By Milind Ghatwai | Indian Express
ON THE WEB, 20 March 2017
Tibetan spiritual leader the Dalai Lama on Sunday said “strictly secular and not religious way” was the only way forward for peaceful living, and that no one religion could claim supremacy over the other. He also called on people to imbibe scientific temper and common sense. Barring occasional problems caused by some “mischievous people”, all religions, including those that trace their origins abroad, have co-existed in India over the past 2,000 years, and the country should tell the world that it stands for compassion and respect for all religions, he said at the Madhya Pradesh Vidhan Sabha.

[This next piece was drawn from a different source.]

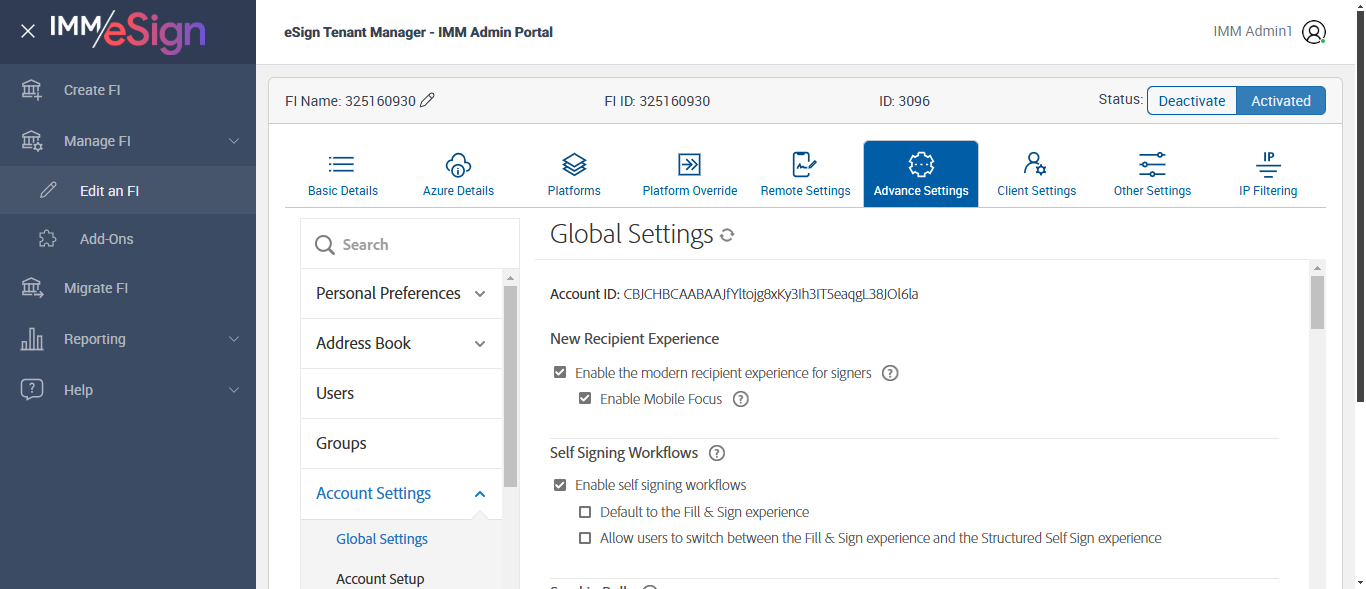The image size is (1366, 589).
Task: Click the help icon beside Enable Mobile Focus
Action: [x=741, y=399]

The spiritual leader, who arrived in Bhopal on Saturday, attended the government’s ambitious Narmada Seva Yatra at Dewas before delivering a lecture on “The Art of Being Happy”. He praised the state government’s Happiness Department and lauded Chief Minister Shviraj Singh Chouhan, whom he met earlier in the day, for conceiving the idea. He said the department should also carry out research.
Calling Parsis the oldest refugees in India, he praised the minority community for living without fear in Mumbai and for being successful. Talking about himself, he said he never considered himself “special or holy”. “If I had allowed myself to think that I am the only Dalai Lama in a world populated by seven billion I would have felt very lonely and isolated,” he said.
Describing himself as “half Buddhist monk and half scientist”, he said he learned compassion from his mother who was caring and never got angry, and “not father who scolded me for playfully touching his moustache.”
He called for revising the modern-day curriculum that focuses on material progress, and replace it with a version that teaches compassion and other human values.
Replying to a seven-year-old’s question on “how to be happy in life?”, he said, “”The responsibility to create a peaceful country rests on the young generation and not mine.” He described the 20th century as one of violence.